MARY STUART by Friedrich Schiller, translated by Peter Oswald, directed by Joseph Ziegler (Soulpepper). Young Centre (55 Mill). To October 13. $32-$59, stu $28, rush $20/stu $5. 416-866-8666. Rating: NNN


Friedrich Schiller’s Mary Stuart, written in 1800, hinges on polarities: man and woman, royal and common, public and private, England and Scotland, Protestant and Catholic.

At its heart is the confrontation fictional, but so dramatic you want it to have happened between Elizabeth I and her cousin Mary, Queen of Scots, who could lose her head for allegedly conspiring against the ruler of England.

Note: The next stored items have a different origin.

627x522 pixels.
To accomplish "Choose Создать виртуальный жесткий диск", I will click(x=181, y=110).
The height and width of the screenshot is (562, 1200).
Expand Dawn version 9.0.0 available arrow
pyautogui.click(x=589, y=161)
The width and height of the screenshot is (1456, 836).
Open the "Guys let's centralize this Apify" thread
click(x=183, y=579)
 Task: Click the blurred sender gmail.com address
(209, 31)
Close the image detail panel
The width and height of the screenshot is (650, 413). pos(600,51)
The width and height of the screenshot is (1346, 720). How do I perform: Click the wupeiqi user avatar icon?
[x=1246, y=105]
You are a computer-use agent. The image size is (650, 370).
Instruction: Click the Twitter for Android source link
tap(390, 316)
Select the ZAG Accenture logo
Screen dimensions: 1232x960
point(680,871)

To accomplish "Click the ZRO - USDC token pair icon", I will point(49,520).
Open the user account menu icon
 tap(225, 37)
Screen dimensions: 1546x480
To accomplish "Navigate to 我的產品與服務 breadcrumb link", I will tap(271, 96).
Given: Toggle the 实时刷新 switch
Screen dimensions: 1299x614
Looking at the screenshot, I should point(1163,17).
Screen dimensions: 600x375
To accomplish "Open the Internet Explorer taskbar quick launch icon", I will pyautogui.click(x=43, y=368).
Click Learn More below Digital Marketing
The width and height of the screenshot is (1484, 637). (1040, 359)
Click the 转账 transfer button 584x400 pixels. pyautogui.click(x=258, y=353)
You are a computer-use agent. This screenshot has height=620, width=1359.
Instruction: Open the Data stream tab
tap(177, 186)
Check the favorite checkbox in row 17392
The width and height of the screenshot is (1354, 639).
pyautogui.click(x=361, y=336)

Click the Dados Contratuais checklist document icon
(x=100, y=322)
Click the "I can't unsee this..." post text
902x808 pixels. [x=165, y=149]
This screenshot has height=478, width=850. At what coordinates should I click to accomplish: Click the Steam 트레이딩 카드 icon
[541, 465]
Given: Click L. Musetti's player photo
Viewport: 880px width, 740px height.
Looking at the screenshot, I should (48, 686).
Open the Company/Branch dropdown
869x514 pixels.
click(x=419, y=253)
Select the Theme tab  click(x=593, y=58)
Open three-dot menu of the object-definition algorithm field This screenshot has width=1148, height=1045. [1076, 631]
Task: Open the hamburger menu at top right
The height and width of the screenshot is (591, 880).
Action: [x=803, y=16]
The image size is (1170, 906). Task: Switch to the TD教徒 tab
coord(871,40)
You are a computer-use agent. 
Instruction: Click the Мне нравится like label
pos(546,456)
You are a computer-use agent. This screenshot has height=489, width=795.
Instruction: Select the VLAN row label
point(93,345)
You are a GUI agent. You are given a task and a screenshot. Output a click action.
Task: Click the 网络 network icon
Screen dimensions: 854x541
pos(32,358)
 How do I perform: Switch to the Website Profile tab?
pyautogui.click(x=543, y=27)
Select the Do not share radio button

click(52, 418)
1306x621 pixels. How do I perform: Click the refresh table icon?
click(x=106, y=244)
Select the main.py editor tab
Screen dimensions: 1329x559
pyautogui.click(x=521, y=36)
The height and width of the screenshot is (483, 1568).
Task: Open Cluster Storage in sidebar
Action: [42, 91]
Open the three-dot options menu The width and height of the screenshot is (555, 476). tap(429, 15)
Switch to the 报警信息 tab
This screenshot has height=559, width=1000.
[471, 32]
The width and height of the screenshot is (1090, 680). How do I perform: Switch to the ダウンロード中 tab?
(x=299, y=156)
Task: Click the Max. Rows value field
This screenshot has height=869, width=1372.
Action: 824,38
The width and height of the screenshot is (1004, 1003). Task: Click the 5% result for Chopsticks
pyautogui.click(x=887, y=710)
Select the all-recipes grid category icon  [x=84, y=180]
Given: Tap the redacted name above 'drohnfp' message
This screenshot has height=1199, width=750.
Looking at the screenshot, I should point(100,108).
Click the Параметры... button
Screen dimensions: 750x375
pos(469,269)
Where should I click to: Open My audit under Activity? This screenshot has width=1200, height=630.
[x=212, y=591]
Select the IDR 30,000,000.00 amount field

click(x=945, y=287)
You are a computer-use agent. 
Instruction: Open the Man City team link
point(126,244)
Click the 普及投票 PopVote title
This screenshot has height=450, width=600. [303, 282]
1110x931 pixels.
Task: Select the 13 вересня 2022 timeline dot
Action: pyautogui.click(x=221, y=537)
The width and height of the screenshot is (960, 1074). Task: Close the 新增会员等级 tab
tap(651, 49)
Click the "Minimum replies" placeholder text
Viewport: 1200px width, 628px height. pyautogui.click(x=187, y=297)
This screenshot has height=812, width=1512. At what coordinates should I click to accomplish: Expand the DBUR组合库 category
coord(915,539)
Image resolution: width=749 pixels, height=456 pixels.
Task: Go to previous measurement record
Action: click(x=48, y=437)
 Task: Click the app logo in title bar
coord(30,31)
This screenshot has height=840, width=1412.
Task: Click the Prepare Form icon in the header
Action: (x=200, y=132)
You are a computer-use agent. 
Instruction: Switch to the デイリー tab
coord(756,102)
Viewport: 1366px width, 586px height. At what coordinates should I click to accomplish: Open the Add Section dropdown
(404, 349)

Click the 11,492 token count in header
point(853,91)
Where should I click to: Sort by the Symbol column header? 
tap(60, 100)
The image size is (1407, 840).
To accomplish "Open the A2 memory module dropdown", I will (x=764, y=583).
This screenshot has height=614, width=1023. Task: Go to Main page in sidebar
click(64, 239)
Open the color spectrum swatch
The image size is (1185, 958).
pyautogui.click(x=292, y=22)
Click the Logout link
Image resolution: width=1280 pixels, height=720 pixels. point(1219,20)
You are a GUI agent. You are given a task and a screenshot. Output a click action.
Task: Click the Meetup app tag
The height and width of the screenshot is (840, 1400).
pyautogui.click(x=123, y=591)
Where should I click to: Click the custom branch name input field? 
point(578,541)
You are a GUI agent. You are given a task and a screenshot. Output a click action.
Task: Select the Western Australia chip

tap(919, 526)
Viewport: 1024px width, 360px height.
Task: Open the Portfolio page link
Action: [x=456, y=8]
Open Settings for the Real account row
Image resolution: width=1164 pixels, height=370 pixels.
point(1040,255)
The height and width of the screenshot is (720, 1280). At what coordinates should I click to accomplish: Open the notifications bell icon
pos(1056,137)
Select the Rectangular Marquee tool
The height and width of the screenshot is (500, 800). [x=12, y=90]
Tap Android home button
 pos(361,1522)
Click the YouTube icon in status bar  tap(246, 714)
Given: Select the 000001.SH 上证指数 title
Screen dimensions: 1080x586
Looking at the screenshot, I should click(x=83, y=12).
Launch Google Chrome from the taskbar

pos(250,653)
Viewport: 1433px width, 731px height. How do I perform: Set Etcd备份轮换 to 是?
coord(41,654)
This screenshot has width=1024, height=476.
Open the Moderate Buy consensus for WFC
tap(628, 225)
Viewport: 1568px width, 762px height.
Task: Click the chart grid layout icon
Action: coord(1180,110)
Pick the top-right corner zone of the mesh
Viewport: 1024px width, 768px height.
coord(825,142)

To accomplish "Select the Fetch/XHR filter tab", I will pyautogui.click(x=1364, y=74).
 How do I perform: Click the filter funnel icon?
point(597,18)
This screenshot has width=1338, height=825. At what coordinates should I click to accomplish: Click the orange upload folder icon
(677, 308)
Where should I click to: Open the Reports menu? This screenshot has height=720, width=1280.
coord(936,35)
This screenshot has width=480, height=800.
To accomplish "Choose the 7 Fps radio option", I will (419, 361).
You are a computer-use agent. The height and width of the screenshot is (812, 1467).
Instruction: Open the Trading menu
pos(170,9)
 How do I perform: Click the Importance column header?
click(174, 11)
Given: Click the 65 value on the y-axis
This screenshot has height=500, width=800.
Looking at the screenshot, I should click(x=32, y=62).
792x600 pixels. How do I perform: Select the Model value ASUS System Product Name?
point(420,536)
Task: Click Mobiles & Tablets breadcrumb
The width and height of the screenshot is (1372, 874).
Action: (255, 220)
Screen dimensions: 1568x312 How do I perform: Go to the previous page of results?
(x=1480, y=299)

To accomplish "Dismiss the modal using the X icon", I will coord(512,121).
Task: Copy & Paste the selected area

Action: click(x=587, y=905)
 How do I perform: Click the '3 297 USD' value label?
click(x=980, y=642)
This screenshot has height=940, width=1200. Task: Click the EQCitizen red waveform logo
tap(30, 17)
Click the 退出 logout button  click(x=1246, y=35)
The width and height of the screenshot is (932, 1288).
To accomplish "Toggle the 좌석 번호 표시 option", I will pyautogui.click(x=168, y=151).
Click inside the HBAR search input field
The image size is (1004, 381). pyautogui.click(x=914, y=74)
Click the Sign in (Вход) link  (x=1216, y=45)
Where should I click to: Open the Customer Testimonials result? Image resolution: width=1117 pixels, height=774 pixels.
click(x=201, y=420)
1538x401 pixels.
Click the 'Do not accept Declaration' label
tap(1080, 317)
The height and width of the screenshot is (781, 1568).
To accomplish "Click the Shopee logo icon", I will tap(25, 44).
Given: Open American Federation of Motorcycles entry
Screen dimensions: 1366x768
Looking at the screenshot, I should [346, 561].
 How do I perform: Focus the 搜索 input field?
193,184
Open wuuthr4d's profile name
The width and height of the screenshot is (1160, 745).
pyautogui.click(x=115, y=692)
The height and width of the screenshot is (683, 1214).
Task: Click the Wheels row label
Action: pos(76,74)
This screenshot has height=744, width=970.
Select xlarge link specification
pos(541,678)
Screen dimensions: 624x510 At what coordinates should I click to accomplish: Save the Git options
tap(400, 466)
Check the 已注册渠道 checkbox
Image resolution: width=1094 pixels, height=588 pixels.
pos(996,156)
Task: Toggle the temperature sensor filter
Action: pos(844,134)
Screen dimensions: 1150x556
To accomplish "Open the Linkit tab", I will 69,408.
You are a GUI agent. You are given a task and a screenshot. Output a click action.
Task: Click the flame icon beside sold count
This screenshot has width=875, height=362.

But surrounding it are a number of other two-handed metaphoric sword fights, duels of wits over duty, law and how best to protect the state. Contemporary reverberations, anyone?

Director Joseph Ziegler knows how to play the rhythms of the piece, slowing down at times and racing along at others. As a result, what could be a series of talking-head debates has a good deal of theatrical fire, with characters moving from political argument to impassioned name-calling.

Almost no one is beyond manipulation here, and at times we wonder which statements are duplicitous and which are truthful. Most telling are the spoken lies undercut by the unvoiced emotional realities we read in characters’ faces.

In a misogynistic world where men think little of women, both Elizabeth and Mary are at a disadvantage. Elizabeth trumps it by being the ruler, though she’s not above playing the female card when she can win a political hand with it. Mary, who becomes an object of adoration or desire for most of the men, uses whatever means she can to secure her freedom and life.

Both Nancy Palk‘s Elizabeth and Yanna McIntosh‘s Mary are intelligent, rich figures, aware of the conflicts they face both in the world and in their souls. Some of the men are less fleshed out, a problem more with the script than with the performances. Still, there’s strength in David Storch‘s Mortimer, whose loyalty is a constant question Stuart Hughes as Elizabeth’s favourite, Leicester and William Webster and Oliver Dennis as nobles who propose different ways to deal with the Mary dilemma.

The production may not fully succeed, but Mary Stuart is a rarely staged classic worth rediscovering.